• _WHAT THIS TASK INVOLVES_
Could you retype all of the entries below word for word?

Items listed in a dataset
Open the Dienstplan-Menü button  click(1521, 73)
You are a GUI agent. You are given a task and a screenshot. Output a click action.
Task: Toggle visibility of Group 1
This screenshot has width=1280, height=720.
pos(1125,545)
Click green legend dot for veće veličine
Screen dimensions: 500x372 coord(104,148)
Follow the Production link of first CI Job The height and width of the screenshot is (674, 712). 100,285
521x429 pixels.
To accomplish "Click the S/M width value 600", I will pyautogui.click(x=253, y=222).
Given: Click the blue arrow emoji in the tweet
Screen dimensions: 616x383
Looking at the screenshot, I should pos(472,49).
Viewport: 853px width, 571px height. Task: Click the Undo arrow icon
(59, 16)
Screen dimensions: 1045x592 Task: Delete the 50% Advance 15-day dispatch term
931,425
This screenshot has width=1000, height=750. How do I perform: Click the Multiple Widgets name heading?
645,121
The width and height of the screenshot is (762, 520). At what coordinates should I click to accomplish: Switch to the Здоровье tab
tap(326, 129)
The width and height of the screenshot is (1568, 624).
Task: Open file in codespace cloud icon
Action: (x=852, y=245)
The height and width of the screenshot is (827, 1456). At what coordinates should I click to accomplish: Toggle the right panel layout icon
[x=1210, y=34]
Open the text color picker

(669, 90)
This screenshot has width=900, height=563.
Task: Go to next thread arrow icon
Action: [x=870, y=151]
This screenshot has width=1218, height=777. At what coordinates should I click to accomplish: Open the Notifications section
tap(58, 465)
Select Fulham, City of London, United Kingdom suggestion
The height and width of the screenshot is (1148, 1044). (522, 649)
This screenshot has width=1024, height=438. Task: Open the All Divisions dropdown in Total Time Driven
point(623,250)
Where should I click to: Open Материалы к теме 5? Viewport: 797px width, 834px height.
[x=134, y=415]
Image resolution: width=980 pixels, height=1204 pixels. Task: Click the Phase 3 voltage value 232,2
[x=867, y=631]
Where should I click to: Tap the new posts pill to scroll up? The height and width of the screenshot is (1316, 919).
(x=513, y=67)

• _WRITTEN RESPONSE_
Open the Dienstplan-Menü button  click(1521, 73)
You are a GUI agent. You are given a task and a screenshot. Output a click action.
Task: Toggle visibility of Group 1
This screenshot has width=1280, height=720.
pos(1125,545)
Click green legend dot for veće veličine
Screen dimensions: 500x372 coord(104,148)
Follow the Production link of first CI Job The height and width of the screenshot is (674, 712). 100,285
521x429 pixels.
To accomplish "Click the S/M width value 600", I will pyautogui.click(x=253, y=222).
Given: Click the blue arrow emoji in the tweet
Screen dimensions: 616x383
Looking at the screenshot, I should pos(472,49).
Viewport: 853px width, 571px height. Task: Click the Undo arrow icon
(59, 16)
Screen dimensions: 1045x592 Task: Delete the 50% Advance 15-day dispatch term
931,425
This screenshot has width=1000, height=750. How do I perform: Click the Multiple Widgets name heading?
645,121
The width and height of the screenshot is (762, 520). At what coordinates should I click to accomplish: Switch to the Здоровье tab
tap(326, 129)
The width and height of the screenshot is (1568, 624).
Task: Open file in codespace cloud icon
Action: (x=852, y=245)
The height and width of the screenshot is (827, 1456). At what coordinates should I click to accomplish: Toggle the right panel layout icon
[x=1210, y=34]
Open the text color picker

(669, 90)
This screenshot has width=900, height=563.
Task: Go to next thread arrow icon
Action: [x=870, y=151]
This screenshot has width=1218, height=777. At what coordinates should I click to accomplish: Open the Notifications section
tap(58, 465)
Select Fulham, City of London, United Kingdom suggestion
The height and width of the screenshot is (1148, 1044). (522, 649)
This screenshot has width=1024, height=438. Task: Open the All Divisions dropdown in Total Time Driven
point(623,250)
Where should I click to: Open Материалы к теме 5? Viewport: 797px width, 834px height.
[x=134, y=415]
Image resolution: width=980 pixels, height=1204 pixels. Task: Click the Phase 3 voltage value 232,2
[x=867, y=631]
Where should I click to: Tap the new posts pill to scroll up? The height and width of the screenshot is (1316, 919).
(x=513, y=67)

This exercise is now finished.